Personal information
- Full name: Jamie Lennon
- Date of birth: 9 May 1998 (age 28)
- Place of birth: Santry, Dublin, Ireland
- Height: 1.78 m (5 ft 10 in)
- Position: Centre midfielder

Team information
- Current team: St Patrick's Athletic
- Number: 6

Youth career
- 2009–2015: Shelbourne
- 2016–2017: St Patrick's Athletic

Senior career*
- Years: Team / Apps / (Gls)
- 2017–: St Patrick's Athletic / 235 / (5)

International career^{‡}
- 2019–2020: Republic of Ireland U21 / 4 / (1)

= Jamie Lennon =

Irish association footballer

Jamie Lennon (born 9 May 1998) is an Irish professional footballer playing for League of Ireland Premier Division club St Patrick's Athletic, the club where he started his professional career.

==Club career==
===Youth career===
Lennon spent seven years in the youth setup of Shelbourne but was let go ahead of his first year at under 19 level. It was then that he made the move to Dublin rivals St Patrick's Athletic in 2016, where he played at under 19 level for two years. At Pats he captained the side as they reached the league final but lost out to Bohemians at Dalymount Park on 1 November 2017.
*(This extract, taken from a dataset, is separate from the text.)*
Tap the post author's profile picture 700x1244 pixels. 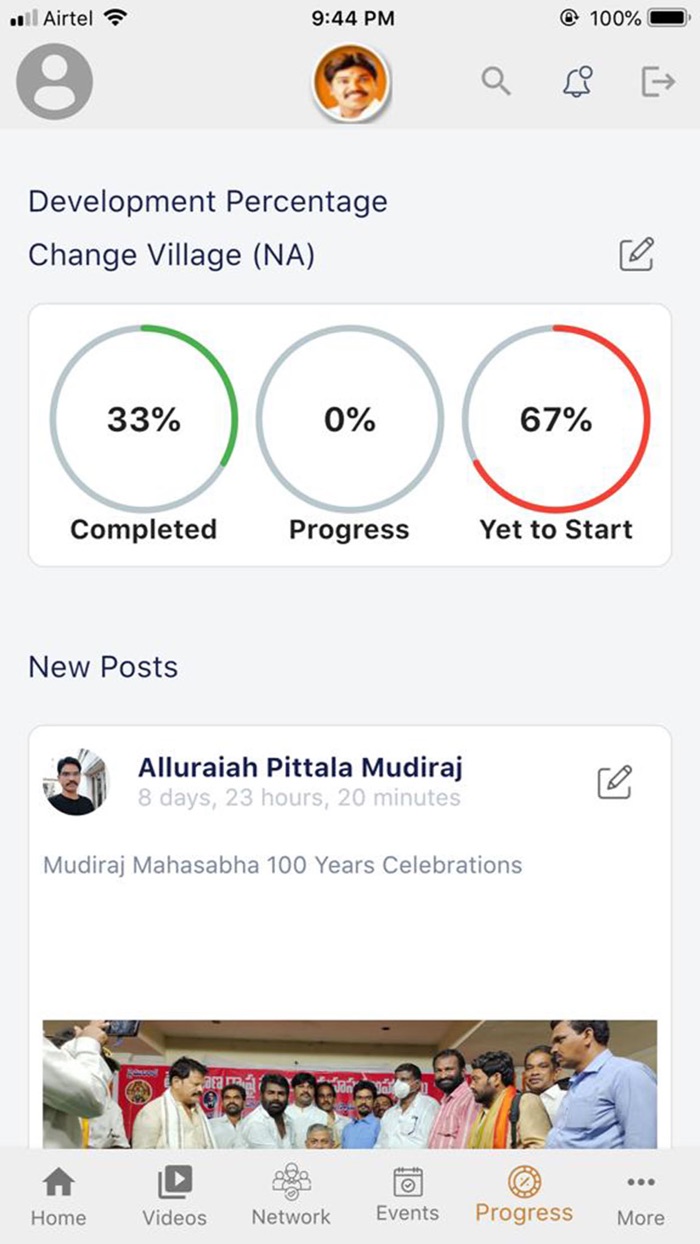click(75, 782)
===St Patrick's Athletic===
Lennon made his first team debut on 8 August 2017, starting a Leinster Senior Cup game against Firhouse Clover, scoring after 15 minutes when he smashed a shot into the top corner from 30 yards to help his side to a 2–1 win. He went on to make a second first team appearance that season, playing the full 90 minutes again as Pats lost 1–0 to Shelbourne in the next round of the Leinster Senior Cup On 19 December 2017, ahead of the 2018 season Lennon signed his first professional contract with the first team.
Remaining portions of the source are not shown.